APA-Dakar (Senegal) The popularity rating of President Macky Sall’s favoured presidential aspirant to replace him is apparently on the rise.
Often criticised for his perceived lack of popularity, Amadou Ba, the ruling coalition’s man for the forthcoming presidential elections took a walk on Wednesday 27 December on the BRT line, one of outgoing President Sall’s last major public transport projects.
At the new Petersen Bus Rapid Transfer (BRT) junction in the centre of Dakar, Prime Minister Amadou Ba was the attraction of the afternoon.
A few minutes after the arrival of the administrative authorities and ministers of his government, such as Mansour Faye, head of the Infrastructure and Land Transport Department and brother-in-law of the outgoing head of state, the man who wants to succeed Macky Sall in 2024 was expected to give the go-ahead for a visit to the installations of the BRT project in its final phase.
Opposite the station, a handful of people were singing and dancing in honour of the local politician, the socialist mayor of Dakar-Plateau, Alioune Ndoye, and the candidate of the Benno Bokk Yakaar coalition (BBY, united under the same hope), who is always expected to attend solemn occasions like the big names.
As we boarded the spacious, air-conditioned BRT buses with around a hundred media representatives, a large crowd gathered behind us to announce Amadou Ba’s arrival and the convoy’s departure.
Along the corridor, cheerful people waved placards showing their support for the 62-year-old who, unlike many of his party colleagues, has won the confidence of Macky Sall for the forthcoming elections, the first round of which is scheduled for 25 February 2024.
“I find him amorphous. I don’t think he shows enough to the Senegalese, to the people in his majority, that he has the shoulders, that he has what it takes. He needs to get moving, he needs to reach out to the people, he needs to reassure the majority,” former minister and advisor Souleymane Jules Diop, now Senegal’s ambassador to UNESCO, recently told a local private radio programme.

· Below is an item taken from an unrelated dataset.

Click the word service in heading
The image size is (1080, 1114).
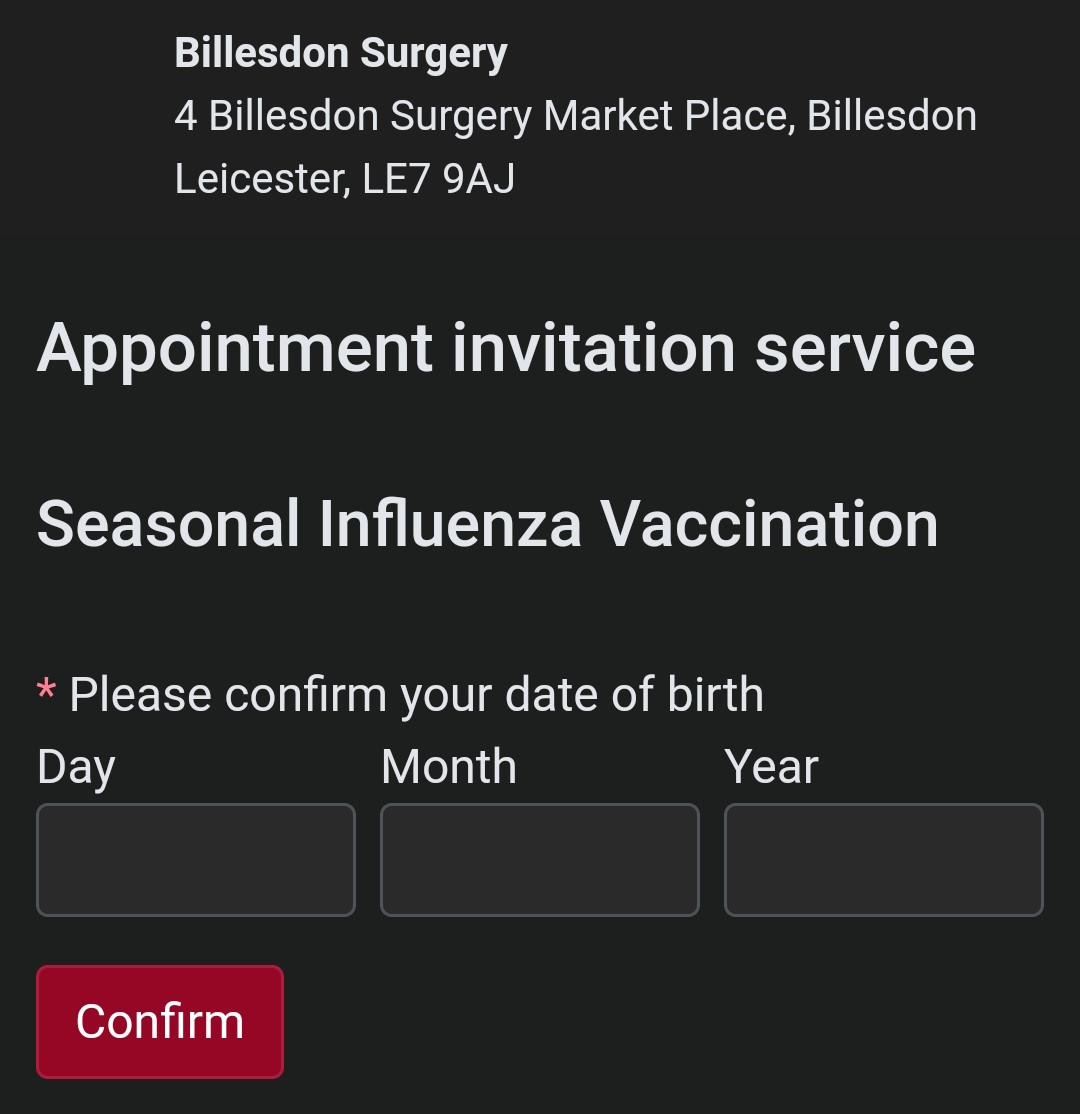pos(865,348)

A second inauguration in 2024
Although this is the “first phase of the inauguration” of the BRT, with the second scheduled for 14 January under President Macky Sall, Amadou Ba was keen to step out of the shadow of the current president on Wednesday, as has been his habit of late. He arrived in the Liberté 6 district on the outskirts of the city in the early evening and, wearing a beige African suit and transparent glasses, came down smiling to cut the ribbon in national colours, although the manoeuvre was complicated by people wanting to greet him or jostle for a photo opportunity.

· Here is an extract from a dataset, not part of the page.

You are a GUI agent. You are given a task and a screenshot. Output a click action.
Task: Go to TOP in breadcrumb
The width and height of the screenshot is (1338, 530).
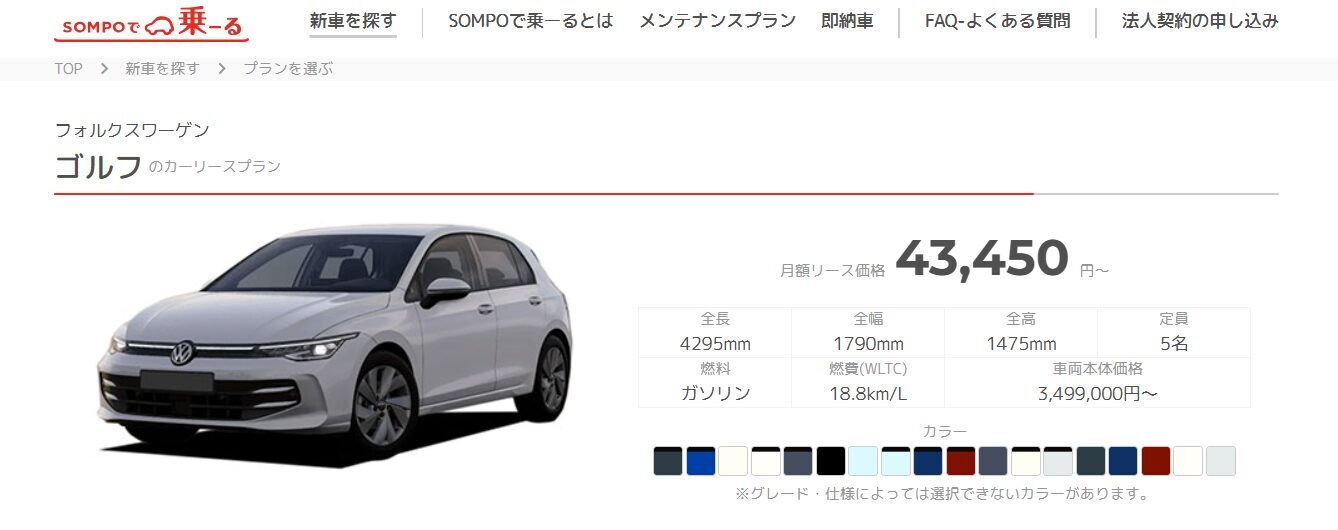(x=68, y=69)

The 18.3-kilometre route, which will cross fourteen of the capital’s municipalities and link the city centre with the densely populated Guédiawaye department, is attracting a great deal of attention. According to the Conseil Exécutif des Transports Urbains de Dakar (Cetud), one of the government bodies responsible for implementing the project, which has cost 419 billion CFA francs (69% from the Senegalese state and 31% from development partners), the 144 buses, each of which can carry 150 passengers, will reduce journey times from an average of 95 minutes to 45 minutes.
The arrival of the BRT is motivated by the demographic challenges facing Dakar, the smallest region in Senegal (0.3% of the national territory) but one of the largest urban agglomerations in Africa, with a population of four million in 2023 and, according to demographic projections, seven million by 2040. This situation correlates with a possible “doubling of demand” in the number of daily trips by 2035, to the tune of 14.5 million.
In addition, a study updated to 2022 shows that the Senegalese economy “loses 900 billion CFA francs per year due to problems related to car pollution, congestion, road safety and noise”, losses equivalent to 6% of national GDP. Faced with this negative impact, the authorities have decided to “focus on collective and clean mobility systems” such as the BRT, which will offer users “100% electric” buses and “stations that will eventually be powered by solar energy”, thus helping to combat climate change and unemployment by creating “1,000 direct jobs”.
Amadou Ba, another Macky Sall?
Arriving just before nine o’clock at Parcelles Assainies, his political stronghold in the suburbs of Dakar, where the visit was to end, Amadou Ba didn’t have time to explain all these parameters to the journalists who had come to meet him, as supporters and onlookers came from everywhere. Flanked by his party comrades and local political leaders, whose fighters vied with each other using posters and banners, the Prime Minister did not hear a young man, filming with his mobile phone and walking through the crowd and heckling in Wolof: “Li lène Macky Sall jox, dello léne ko askanwi” (Give back to the people what Macky Sall gave you).
In the melee that followed, Aliou Sall’s bodyguard used his imposing figure to clear the way for the former mayor of Guédiawaye and brother of the head of state, who arrived at the ceremony in a rush so as not to miss the cutting of the second ribbon of the first phase of the inauguration of the BRT by the BBY presidential aspirant.
All this less than two months before a hotly contested election in which, according to the daily EnQuête, “at least 95 people have succeeded” in submitting their candidacy which will be assessed by the Constitutional Council to determine whether they will run in the election of Senegal’s fifth president since independence.